SCIENTIFIC AMERICAN誌は 2002年1月号でロンボーグの著作を「地球温暖化」「エネルギー」「人口問題」「生物多様性」の4つの視点から批判する専門家の意見を紹介し,同5月号ではこれらの批判に対するロンボーグの反論を掲載した。本誌ではこれらを一部要約して翻訳,掲載する。(編集部)
ロンボーグへの批判
「地球温暖化は騒ぎすぎか」
著者:Stephen Schneider
スタンフォード大学生物学部教授,同大学国際学研究所の主席研究員。著作に『地球温暖化で何が起こるか』(草思社)などがあるほか,『気候気象事典』の監修やIPCCの報告書の数章,および不確実性に関するIPCCの手引書を手がけた代表執筆者でもある。
「エネルギー問題の核心は何か」
著者:John P. Holdren
ハーバード大学ジョン・F・ケネディ・スクール教授(環境政策担当)と同大学地球惑星科学部教授(環境学・公共政策担当)。1973~1996年までカリフォルニア大学バークレー校で大学院生を対象としたエネルギーと資源に関する学際的なプログラムを指導した。米科学アカデミーと米工学アカデミーの会員でもある。
「人口問題急増に問題は無いのか?」
著者:John Bongaarts
ニューヨーク市人口調査委員会政策調査部副代表。オランダ王立科学アカデミー会員。1998~2000年まで米科学アカデミーと米国研究評議会の人口動向予測調査団長を務めた。
「生物多様性の危機は幻想か」
著者:Thomas Lovejoy
世界銀行総裁の生物多様性問題首席顧問および国連財団理事長の首席顧問を務める。1973~87年まで世界自然保護基金(WWF)米国委員会会長。1987~98年まで米ワシントンのスミソニアン研究所環境・渉外担当次長。

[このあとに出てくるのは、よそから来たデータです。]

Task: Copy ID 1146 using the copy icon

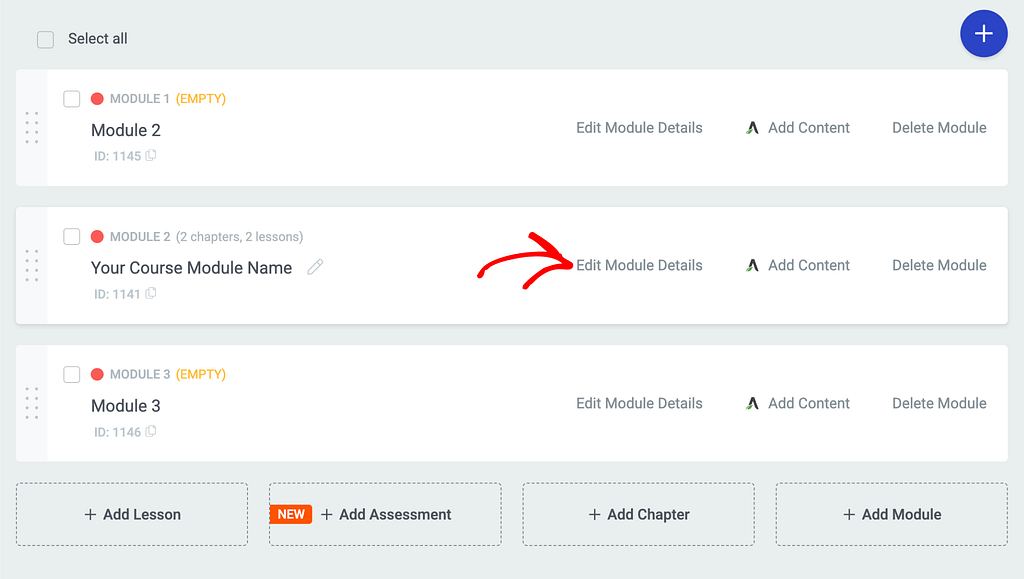Action: [x=151, y=432]
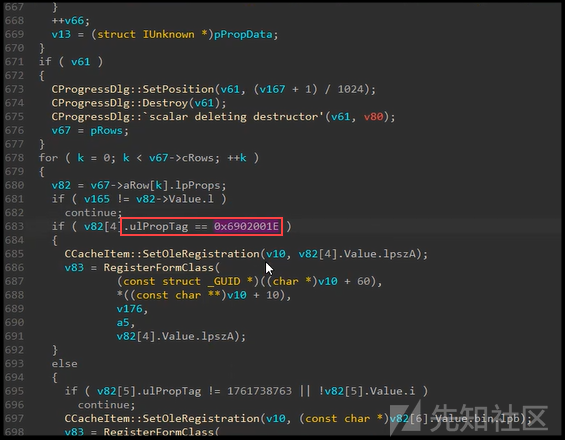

原題名:Misleading Math about the Earth(SCIENTIFIC AMERICAN January 2002)
この原題名の記事は「地球温暖化」「エネルギー」「人口問題」「生物多様性」の各記事に対応。
批判に答える
「懐疑的な環境保護論者」からの反論
著者:Bjorn Lomborg
デンマークの統計学者。オーフス大学教授。1998年にデンマーク語で『地球の真の姿(Verdens Sande Tilstand)』を出版したが,特段の話題にはならなかった。だが,2001年9月に英ケンブリッジ・ユニバーシティー・プレスから英訳が出ると,一大センセーションを引き起した。これが『スケプティカル・エンバイロメンタリスト(懐疑的な環境保護論者)』だ。
原題名:The Skeptical Environmentalist Replies(SCIENTIFIC AMERICAN May 2002)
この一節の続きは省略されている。